__What you will do__
Retype word for word the lines of the data below, from the first to the one bearing "Image resolution: width=1138", with that one included.

----------

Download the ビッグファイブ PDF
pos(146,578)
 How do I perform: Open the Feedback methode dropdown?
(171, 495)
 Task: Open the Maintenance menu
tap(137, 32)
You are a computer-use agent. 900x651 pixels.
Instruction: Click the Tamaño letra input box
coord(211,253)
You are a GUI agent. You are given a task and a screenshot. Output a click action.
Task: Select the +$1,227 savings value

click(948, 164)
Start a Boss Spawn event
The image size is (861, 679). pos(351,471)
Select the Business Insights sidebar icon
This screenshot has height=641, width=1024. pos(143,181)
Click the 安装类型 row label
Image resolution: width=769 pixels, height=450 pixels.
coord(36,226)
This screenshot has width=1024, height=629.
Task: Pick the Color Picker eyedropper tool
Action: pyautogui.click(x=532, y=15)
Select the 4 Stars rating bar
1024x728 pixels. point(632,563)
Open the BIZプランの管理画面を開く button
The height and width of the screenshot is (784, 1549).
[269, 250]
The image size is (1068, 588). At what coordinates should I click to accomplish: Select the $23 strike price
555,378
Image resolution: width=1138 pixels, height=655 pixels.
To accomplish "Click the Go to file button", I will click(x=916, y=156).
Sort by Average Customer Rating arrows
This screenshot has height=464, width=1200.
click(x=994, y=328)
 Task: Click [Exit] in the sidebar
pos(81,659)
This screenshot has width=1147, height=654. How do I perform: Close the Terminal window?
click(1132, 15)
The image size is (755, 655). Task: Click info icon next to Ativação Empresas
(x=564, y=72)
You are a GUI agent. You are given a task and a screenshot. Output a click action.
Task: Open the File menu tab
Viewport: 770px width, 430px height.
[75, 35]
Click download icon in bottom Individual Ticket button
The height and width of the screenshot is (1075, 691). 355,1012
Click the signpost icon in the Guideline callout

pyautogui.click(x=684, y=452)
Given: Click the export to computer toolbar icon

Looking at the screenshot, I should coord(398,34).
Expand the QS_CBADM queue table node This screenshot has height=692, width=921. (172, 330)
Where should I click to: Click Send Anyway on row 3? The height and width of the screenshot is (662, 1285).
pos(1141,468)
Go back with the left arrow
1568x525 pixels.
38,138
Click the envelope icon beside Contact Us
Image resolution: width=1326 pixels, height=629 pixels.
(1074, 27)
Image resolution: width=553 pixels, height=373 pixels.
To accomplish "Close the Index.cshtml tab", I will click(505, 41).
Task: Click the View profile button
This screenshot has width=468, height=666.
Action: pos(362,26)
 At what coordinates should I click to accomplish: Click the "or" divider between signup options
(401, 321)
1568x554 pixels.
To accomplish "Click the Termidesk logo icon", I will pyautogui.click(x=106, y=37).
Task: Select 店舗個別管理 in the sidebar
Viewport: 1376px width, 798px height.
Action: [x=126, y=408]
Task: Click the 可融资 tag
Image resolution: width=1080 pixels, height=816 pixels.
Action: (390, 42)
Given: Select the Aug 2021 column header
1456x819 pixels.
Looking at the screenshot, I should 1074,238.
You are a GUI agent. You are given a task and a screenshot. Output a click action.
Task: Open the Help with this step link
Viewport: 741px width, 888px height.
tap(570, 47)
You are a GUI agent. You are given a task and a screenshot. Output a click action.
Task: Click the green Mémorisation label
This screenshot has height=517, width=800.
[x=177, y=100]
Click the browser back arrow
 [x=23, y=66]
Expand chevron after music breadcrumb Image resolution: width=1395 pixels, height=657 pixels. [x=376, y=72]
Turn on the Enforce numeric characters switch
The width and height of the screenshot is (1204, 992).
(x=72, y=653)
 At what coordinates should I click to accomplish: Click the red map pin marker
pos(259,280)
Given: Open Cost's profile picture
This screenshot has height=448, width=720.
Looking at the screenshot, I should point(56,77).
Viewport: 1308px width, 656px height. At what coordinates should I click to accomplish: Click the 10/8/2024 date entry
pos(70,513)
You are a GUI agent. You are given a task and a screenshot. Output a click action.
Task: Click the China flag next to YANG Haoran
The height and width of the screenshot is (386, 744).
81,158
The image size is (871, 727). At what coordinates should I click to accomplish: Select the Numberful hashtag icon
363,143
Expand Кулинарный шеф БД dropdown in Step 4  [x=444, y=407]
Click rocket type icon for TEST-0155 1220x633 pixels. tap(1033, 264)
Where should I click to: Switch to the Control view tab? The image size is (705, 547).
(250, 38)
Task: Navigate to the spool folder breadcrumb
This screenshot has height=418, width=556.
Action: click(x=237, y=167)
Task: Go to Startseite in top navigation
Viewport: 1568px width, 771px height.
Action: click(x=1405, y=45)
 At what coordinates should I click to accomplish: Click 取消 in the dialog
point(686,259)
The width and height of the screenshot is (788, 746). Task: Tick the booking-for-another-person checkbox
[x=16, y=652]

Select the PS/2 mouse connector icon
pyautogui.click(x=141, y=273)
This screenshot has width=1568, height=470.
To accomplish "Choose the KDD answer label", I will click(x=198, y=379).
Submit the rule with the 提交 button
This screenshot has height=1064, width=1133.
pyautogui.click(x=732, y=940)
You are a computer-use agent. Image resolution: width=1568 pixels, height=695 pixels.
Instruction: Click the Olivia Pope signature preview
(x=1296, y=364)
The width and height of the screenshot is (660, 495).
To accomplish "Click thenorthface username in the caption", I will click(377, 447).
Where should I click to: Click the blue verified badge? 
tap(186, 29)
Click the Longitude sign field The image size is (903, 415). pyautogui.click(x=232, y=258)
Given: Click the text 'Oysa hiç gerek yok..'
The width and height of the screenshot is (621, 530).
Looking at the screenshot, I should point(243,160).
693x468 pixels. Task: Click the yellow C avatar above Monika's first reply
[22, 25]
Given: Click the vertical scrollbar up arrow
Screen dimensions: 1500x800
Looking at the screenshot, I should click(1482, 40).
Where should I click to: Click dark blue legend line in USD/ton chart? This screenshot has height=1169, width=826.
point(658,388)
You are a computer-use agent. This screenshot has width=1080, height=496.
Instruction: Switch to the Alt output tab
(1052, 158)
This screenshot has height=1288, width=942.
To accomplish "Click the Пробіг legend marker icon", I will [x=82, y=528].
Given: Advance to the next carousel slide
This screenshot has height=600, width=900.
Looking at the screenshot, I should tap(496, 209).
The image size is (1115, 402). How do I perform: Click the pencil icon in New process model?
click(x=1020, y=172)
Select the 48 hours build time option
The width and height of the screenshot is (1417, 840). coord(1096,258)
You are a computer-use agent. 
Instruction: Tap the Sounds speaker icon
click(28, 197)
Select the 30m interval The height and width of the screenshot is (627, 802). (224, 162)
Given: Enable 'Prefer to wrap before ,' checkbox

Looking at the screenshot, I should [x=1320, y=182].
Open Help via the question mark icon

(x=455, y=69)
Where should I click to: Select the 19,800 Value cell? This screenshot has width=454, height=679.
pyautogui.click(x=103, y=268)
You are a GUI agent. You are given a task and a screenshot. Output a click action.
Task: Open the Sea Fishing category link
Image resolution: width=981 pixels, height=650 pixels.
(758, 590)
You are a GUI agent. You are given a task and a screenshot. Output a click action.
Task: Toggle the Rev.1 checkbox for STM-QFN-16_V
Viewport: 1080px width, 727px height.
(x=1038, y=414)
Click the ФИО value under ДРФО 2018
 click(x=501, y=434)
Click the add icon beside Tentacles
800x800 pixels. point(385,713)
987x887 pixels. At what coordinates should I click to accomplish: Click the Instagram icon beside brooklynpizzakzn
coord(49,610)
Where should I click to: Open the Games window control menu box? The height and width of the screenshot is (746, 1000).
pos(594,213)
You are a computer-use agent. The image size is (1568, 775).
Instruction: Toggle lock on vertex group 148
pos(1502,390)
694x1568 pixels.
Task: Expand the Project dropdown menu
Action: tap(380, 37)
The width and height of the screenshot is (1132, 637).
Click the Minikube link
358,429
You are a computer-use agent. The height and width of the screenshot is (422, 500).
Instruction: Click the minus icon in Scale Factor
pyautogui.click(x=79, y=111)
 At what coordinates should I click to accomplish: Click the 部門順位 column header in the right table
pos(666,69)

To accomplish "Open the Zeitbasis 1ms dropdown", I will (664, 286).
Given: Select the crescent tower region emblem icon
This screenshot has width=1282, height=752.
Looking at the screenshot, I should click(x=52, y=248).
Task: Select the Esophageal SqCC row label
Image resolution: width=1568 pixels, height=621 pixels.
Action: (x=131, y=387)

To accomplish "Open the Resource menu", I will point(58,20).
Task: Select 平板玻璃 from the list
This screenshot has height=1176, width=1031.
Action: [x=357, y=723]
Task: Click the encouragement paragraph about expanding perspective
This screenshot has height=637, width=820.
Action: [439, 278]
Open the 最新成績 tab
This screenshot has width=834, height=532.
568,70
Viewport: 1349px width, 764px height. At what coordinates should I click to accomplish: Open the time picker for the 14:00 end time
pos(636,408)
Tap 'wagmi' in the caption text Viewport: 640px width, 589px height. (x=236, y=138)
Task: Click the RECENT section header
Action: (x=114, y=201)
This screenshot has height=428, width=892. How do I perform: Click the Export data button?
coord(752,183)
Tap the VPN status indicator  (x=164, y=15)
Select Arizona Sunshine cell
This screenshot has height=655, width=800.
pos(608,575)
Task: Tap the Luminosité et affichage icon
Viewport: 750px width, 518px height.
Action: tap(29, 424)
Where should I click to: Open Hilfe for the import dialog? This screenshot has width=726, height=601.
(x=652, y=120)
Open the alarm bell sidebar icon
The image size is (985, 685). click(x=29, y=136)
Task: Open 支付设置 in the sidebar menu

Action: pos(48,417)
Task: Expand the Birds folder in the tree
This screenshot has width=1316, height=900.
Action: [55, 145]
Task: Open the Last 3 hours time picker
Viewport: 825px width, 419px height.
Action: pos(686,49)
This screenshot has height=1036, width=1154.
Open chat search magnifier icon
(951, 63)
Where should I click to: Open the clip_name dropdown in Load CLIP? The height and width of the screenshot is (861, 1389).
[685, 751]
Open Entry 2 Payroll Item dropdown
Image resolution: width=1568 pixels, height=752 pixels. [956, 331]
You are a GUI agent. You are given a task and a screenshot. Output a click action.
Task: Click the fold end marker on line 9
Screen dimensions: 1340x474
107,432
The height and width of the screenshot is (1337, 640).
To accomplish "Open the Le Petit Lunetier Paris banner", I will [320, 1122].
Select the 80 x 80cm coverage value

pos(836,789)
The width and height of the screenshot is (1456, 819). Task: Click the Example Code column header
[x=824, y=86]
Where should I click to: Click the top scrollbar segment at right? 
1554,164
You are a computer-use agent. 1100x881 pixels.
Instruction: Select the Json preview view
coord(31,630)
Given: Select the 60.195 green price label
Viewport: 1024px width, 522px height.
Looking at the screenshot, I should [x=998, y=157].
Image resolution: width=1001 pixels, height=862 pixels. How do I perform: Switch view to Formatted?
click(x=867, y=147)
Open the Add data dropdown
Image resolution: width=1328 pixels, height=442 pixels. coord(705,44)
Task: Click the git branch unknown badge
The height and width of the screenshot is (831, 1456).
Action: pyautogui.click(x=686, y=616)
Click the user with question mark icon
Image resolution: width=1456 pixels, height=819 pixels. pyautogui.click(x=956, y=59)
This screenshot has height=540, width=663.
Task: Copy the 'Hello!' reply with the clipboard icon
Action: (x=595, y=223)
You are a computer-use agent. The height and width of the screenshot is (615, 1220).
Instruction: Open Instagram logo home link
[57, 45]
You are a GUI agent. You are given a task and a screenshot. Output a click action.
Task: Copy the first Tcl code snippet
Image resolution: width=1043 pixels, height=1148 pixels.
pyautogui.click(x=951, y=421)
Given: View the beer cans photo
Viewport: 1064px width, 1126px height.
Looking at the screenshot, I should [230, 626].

----------

__Reply__
Download the ビッグファイブ PDF
pos(146,578)
 How do I perform: Open the Feedback methode dropdown?
(171, 495)
 Task: Open the Maintenance menu
tap(137, 32)
You are a computer-use agent. 900x651 pixels.
Instruction: Click the Tamaño letra input box
coord(211,253)
You are a GUI agent. You are given a task and a screenshot. Output a click action.
Task: Select the +$1,227 savings value

click(948, 164)
Start a Boss Spawn event
The image size is (861, 679). pos(351,471)
Select the Business Insights sidebar icon
This screenshot has height=641, width=1024. pos(143,181)
Click the 安装类型 row label
Image resolution: width=769 pixels, height=450 pixels.
coord(36,226)
This screenshot has width=1024, height=629.
Task: Pick the Color Picker eyedropper tool
Action: pyautogui.click(x=532, y=15)
Select the 4 Stars rating bar
1024x728 pixels. point(632,563)
Open the BIZプランの管理画面を開く button
The height and width of the screenshot is (784, 1549).
[269, 250]
The image size is (1068, 588). At what coordinates should I click to accomplish: Select the $23 strike price
555,378
Image resolution: width=1138 pixels, height=655 pixels.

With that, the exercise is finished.